Dynamic Classifier-free Guidance Pt. 2

diffusion
classifier-free guidance
deep learning
Author

enzokro

Published

November 22, 2022

Experiments with normalizations for Classifier-free Guidance.

Introduction

This notebook is Part 2 in a series on dynamic Classifier-free Guidance.

Quick recap of Part 1

In Part 1, we generated a baseline image using the default, static Classifier-free Guidance. To see if we could improve on the baseline, we swept a range of Cosine Schedules on the guidance parameter \(G\).

To recap the results of the sweep, there are a few promising guidance schedules to explore:

  • Setting a higher guidance value.
  • Allowing the Cosine schedule to go through multiple cycles.
  • Warming up the guidance for a few steps.

Part 2: Bringing in Normalizations

In Part 2, we bring in normalizations as another kind of dynamic guidance.

The idea is that normalizing the guidance might improve the updates in the Diffusion model’s latent image space. To test this we explore three kinds of guidance normalizations:

  1. Normalizing the prediction by its overall norm.
  2. Normalizing the guidance update vector, \(\left(t - u\right)\), by its norm.
  3. Combining the Normalizations in 1. and 2.
Note

More details about the normalizations can be found in this section of the original post.

After these runs, we should have a good idea of both the schedules and normalizations that can improve Diffusion images. We will then combine the two approaches and explore other, more advanced schedules.

Leveraging a few helper libraries

We use two new libraries that make it easier to run dynamic Classifier-free Guidances.
These two libraries are:

  • min_diffusion
  • cf_guidance

The helper libraries remove a lot of overhead and boilerplate code. They allow us to jump straight to the important parts: running the guidance experiments.

For more details, the libraries were introduced in this earlier post.

Experiment Setup

Python Imports

To start we import the needed python modules.

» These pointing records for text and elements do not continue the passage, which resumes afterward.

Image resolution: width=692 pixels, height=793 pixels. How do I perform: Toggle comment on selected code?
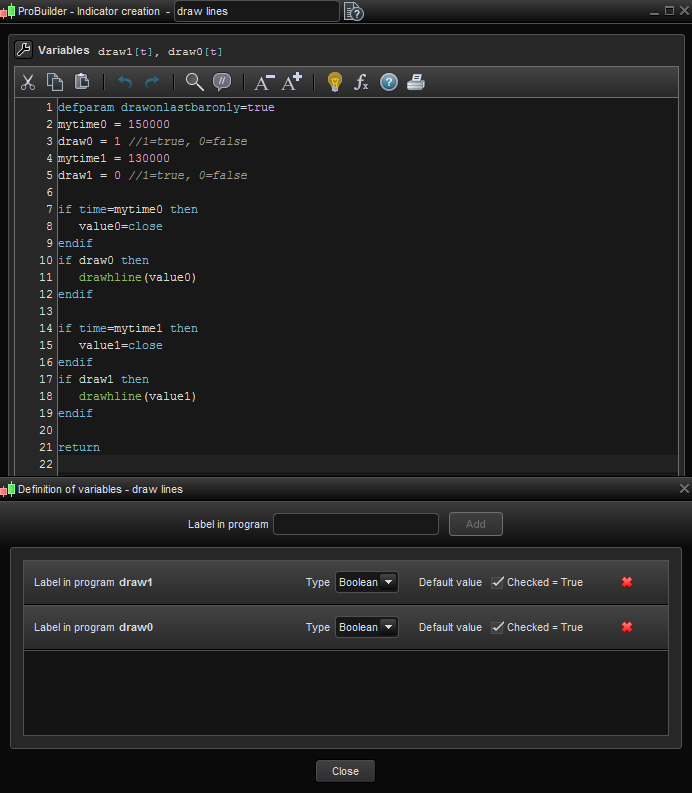(x=222, y=82)
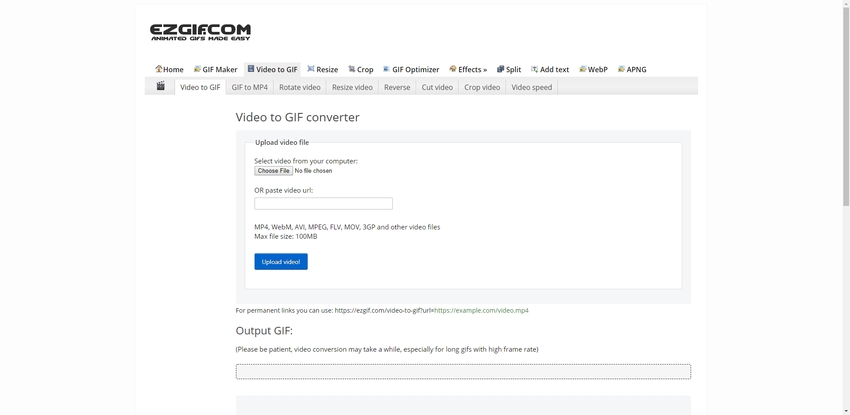Open the APNG tools page
This screenshot has width=850, height=415.
(632, 69)
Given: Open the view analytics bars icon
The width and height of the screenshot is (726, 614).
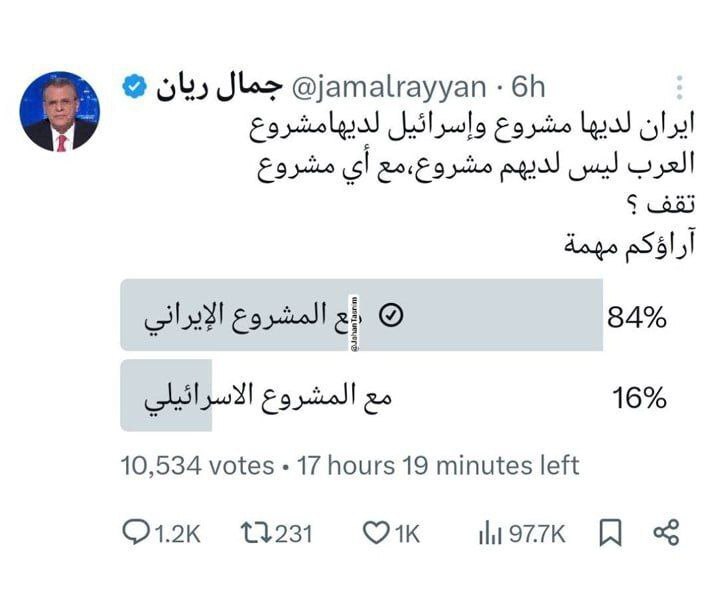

We also handle random seeding to make sure that our results are reproducible across the series.

import os
import math
import random
import warnings
from PIL import Image
from typing import List
from pathlib import Path
from types import SimpleNamespace
from fastcore.all import L

import numpy as np
import matplotlib.pyplot as plt

# imports for diffusion models
import torch
from transformers import logging
# for clean outputs
warnings.filterwarnings("ignore")
logging.set_verbosity_error()

# seed for reproducibility
SEED = 1024
def seed_everything(seed: int):
    random.seed(seed)
    os.environ['PYTHONHASHSEED'] = str(seed)
    np.random.seed(seed)
    generator = torch.manual_seed(seed)
    torch.backends.cudnn.deterministic = True
    torch.backends.cudnn.benchmark = False
    return generator
# for sampling the initial, noisy latents
generator = seed_everything(SEED)

# set the hardware device
device = "cuda" if torch.cuda.is_available() else "mps" if torch.has_mps else "cpu"
2022-11-23 14:58:50.779076: I tensorflow/stream_executor/platform/default/dso_loader.cc:53] Successfully opened dynamic library libcudart.so.11.0

The min_diffusion library

We use the min_diffusion library to load a Stable Diffusion model from the HuggingFace hub.

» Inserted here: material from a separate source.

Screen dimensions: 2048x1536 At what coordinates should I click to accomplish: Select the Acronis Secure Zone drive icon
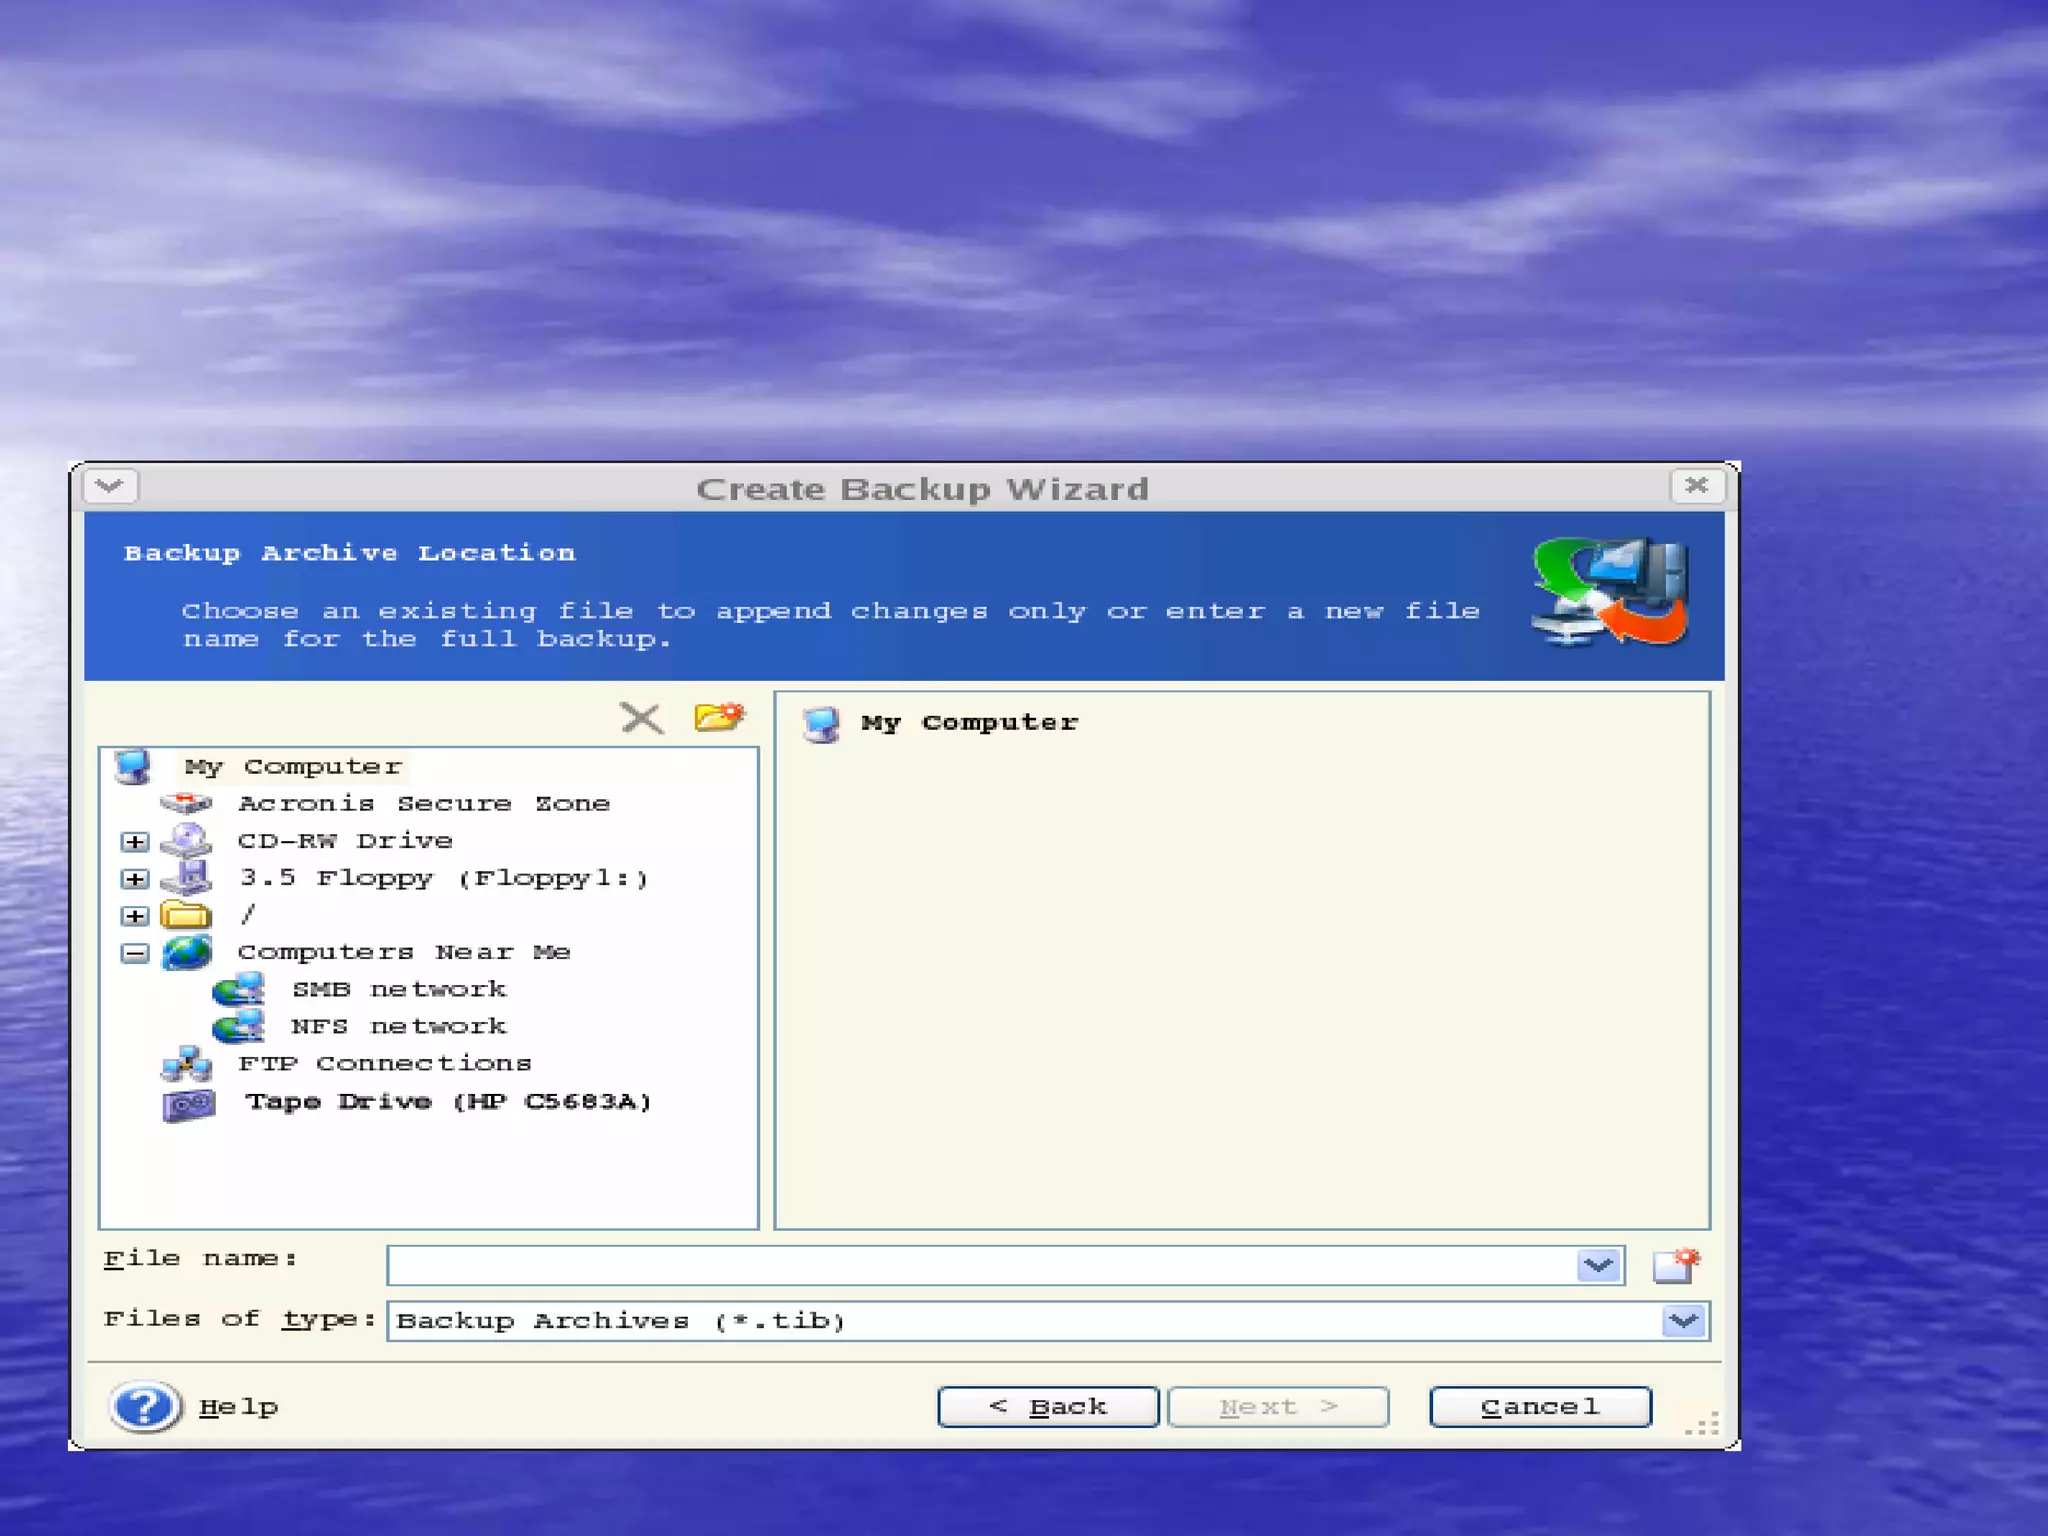coord(186,803)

# to load Stable Diffusion pipelines
from min_diffusion.core import MinimalDiffusion

# helpers to plot the generated images
from min_diffusion.utils import show_image, image_grid

Loading the openjourney model from Prompt Hero

The following code loads the openjourney model in torch.float16 precision and puts it on the GPU.

model_name = 'prompthero/openjourney'
device     = 'cuda'
dtype      = torch.float16
pipeline = MinimalDiffusion(model_name, device, dtype)
pipeline.load();
Enabling default unet attention slicing.

Text prompt for generations

We use the familiar, running prompt in our series to generate an image:

“a photograph of an astronaut riding a horse”

Important

The openjourney model was fine-tuned to create images in the style of Midjourney v4.

To enable this fine-tuned style, we need to add the keyword "mdjrny-v4" at the start of the prompt.

# text prompt for image generations
prompt = "mdjrny-v4 style a photograph of an astronaut riding a horse"

Image parameters

The images will be generated over \(50\) diffusion steps. They will have a height and width of 512 x 512 pixels.

# the number of diffusion steps
num_steps = 50

# generated image dimensions
width, height = 512, 512

The Baseline: Guidance with a constant \(G =7.5\)

First we create the baseline. Then we will check how a normalized, dynamic guidance changes the output.

The baseline Classifier-free Guidance uses a static, constant update of \(G = 7.5\).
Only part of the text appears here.